R: Keep values below 99% quantile by group in data frame
Sometimes, especially in remote sensing, we deal with presence of outliers. Too distant beetle dispersal recorded as tree infestation from one year (over 3 km) to another may simply result from source tree located outside of the study area. Therefore, estimation of the population dispersal based on presence of infested trees might not correspond to true beetle dispersal.
Will the trends change after removal 0.5, 1 or 5% of dataset? To investigate this, we need firstly to identify the corresponding quantiles, and then keep only the remaining value. If the data are grouped by specific variable, this could be tricky. Let's look how to keep values below 99% quantile by group!
Example:
I would like to remove values above the 99% quantile by group.
# create data frame
df<-data.frame(group = rep(c("A", "B"), each = 3), value = c(c(6,5,80,4,80)*10,3))

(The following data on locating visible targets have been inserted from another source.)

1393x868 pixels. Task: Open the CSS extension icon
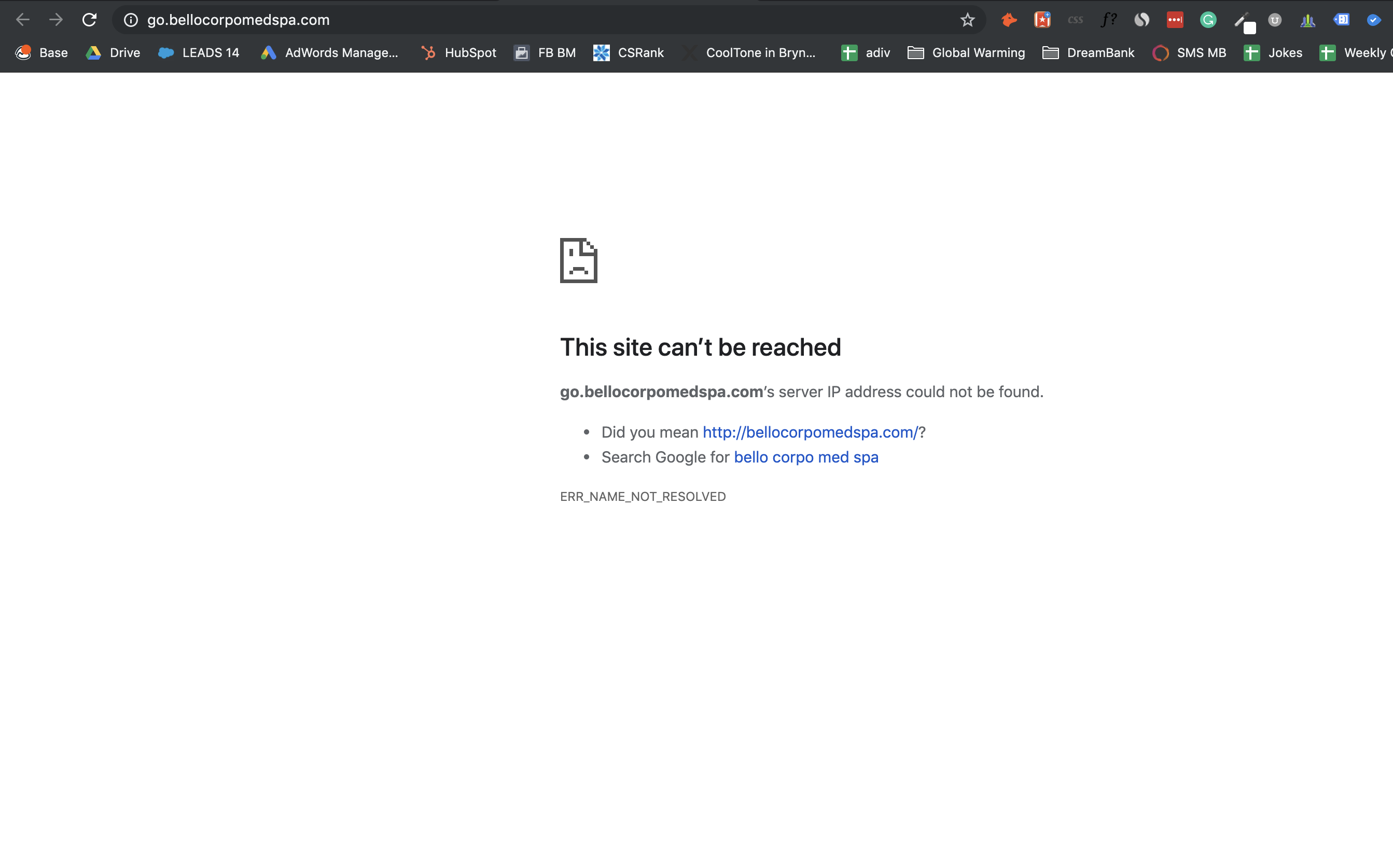(x=1075, y=20)
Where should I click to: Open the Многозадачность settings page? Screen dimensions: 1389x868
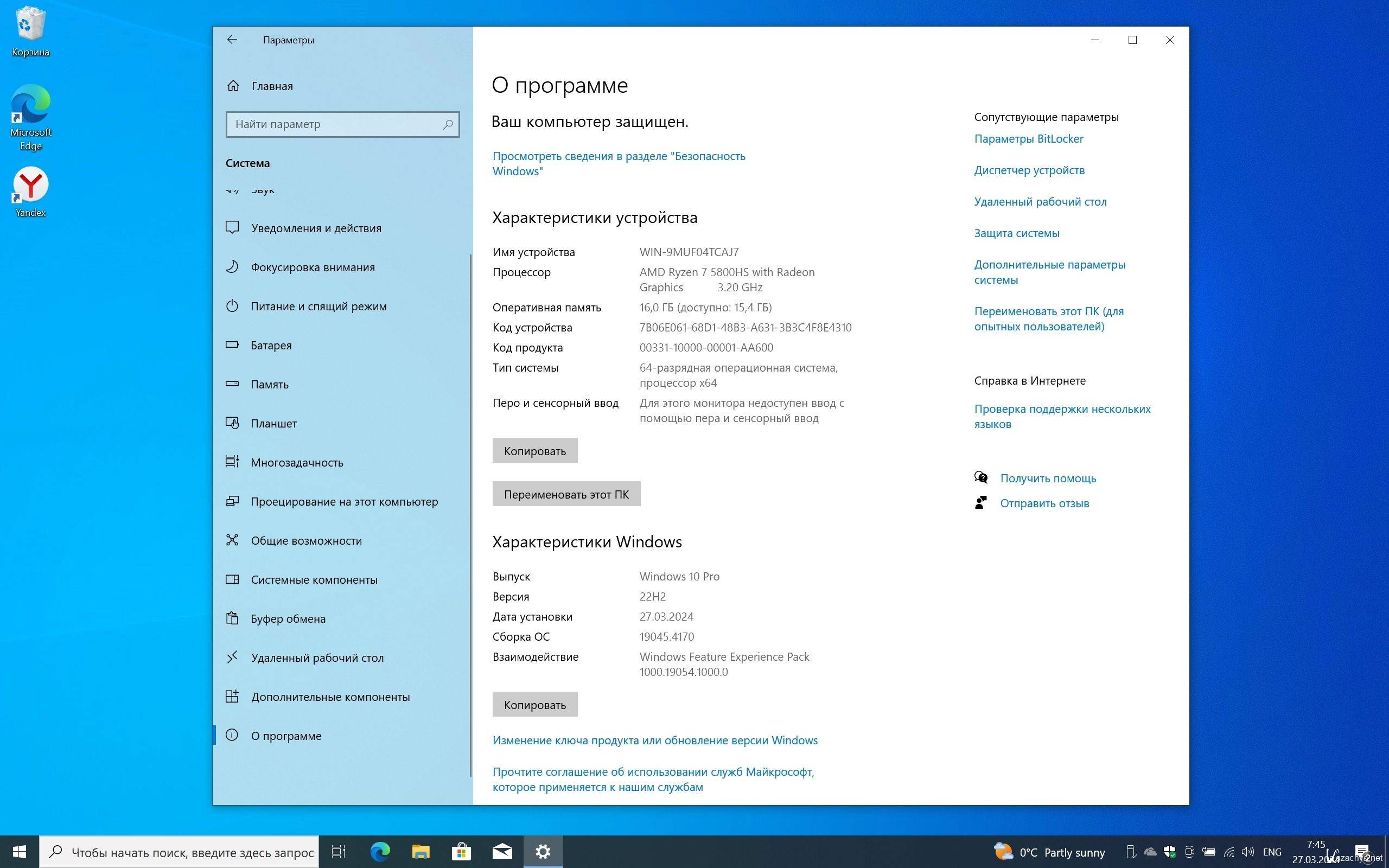click(297, 463)
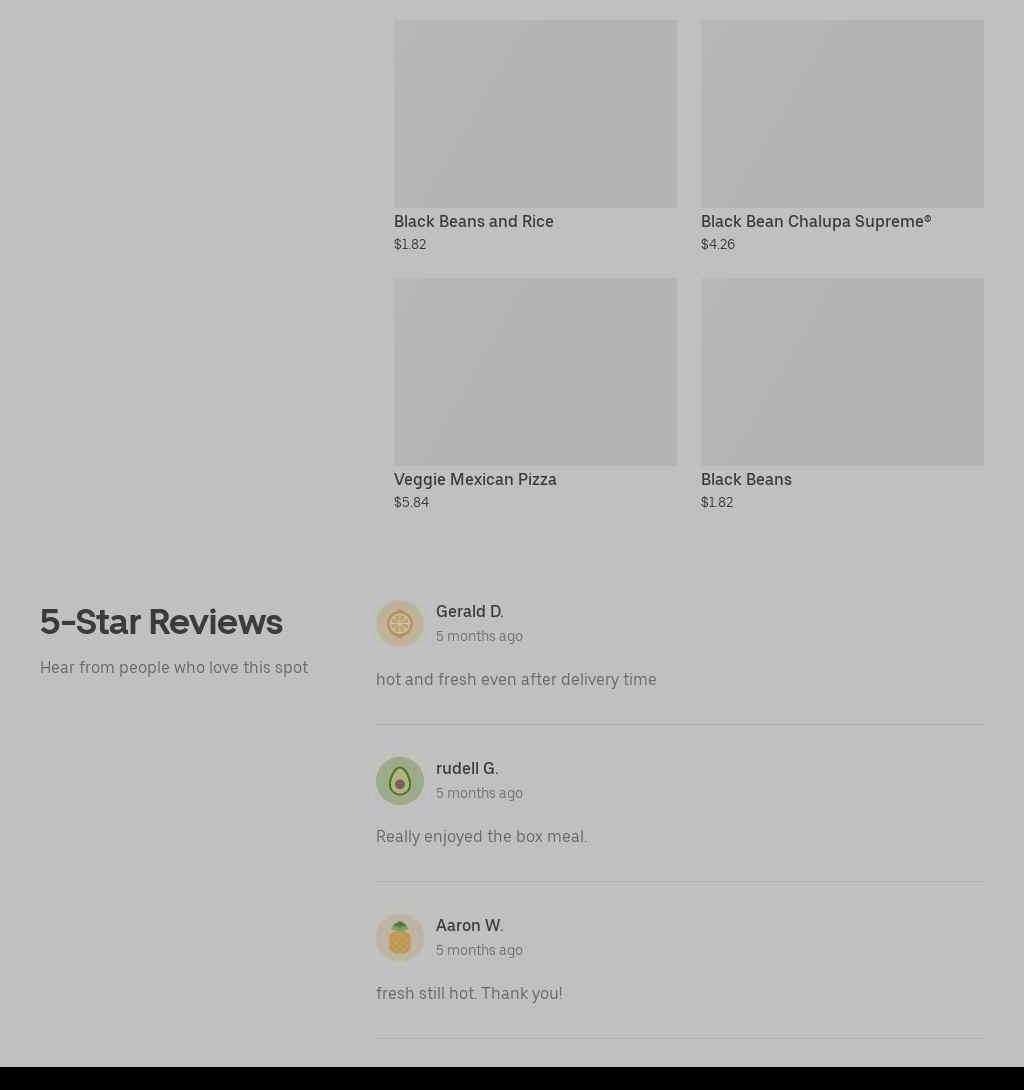Click the $5.84 Veggie Mexican Pizza price
The width and height of the screenshot is (1024, 1090).
[x=411, y=502]
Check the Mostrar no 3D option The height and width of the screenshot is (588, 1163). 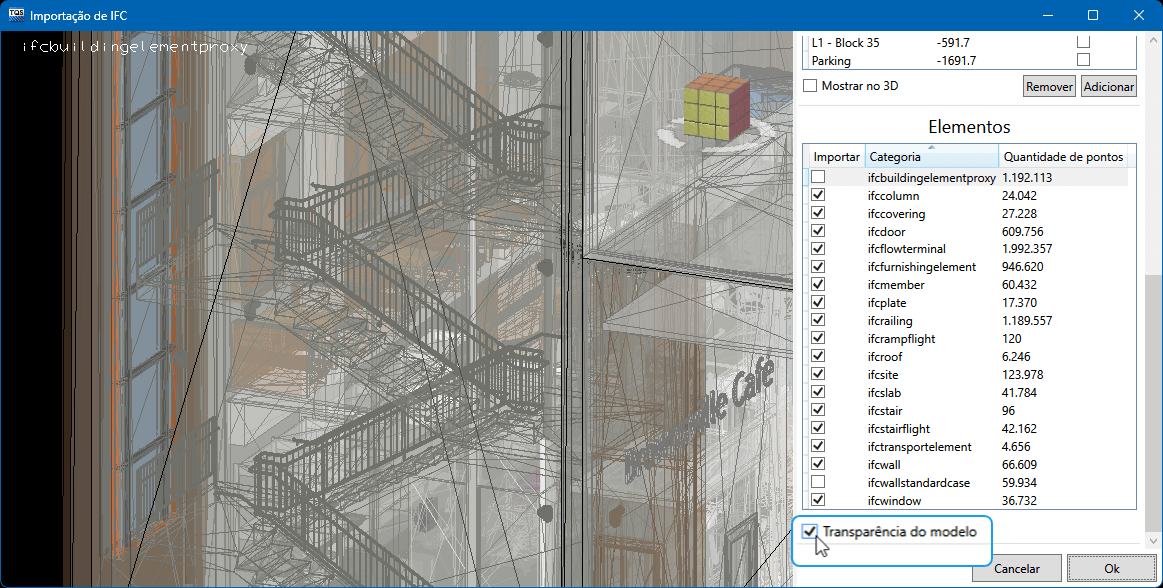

group value 1 A 60 2 A 50 3 A 800 4 B 40 5 B 800 6 B 3
Get quantiles for individual groups
quant<-aggregate(df$value, by = list(df$group), FUN = quantile, probs = 0.99)
> quant Group.1 x
A 785.22
B 784.8
Select only the values lower than 99% of value by group
df[with(df, as.logical(ave(value, group, FUN= function(x) x <quantile(x, probs = 0.99)))), ]
Which results:
group value 1 A 60 2 A 50 4 B 40 6 B 3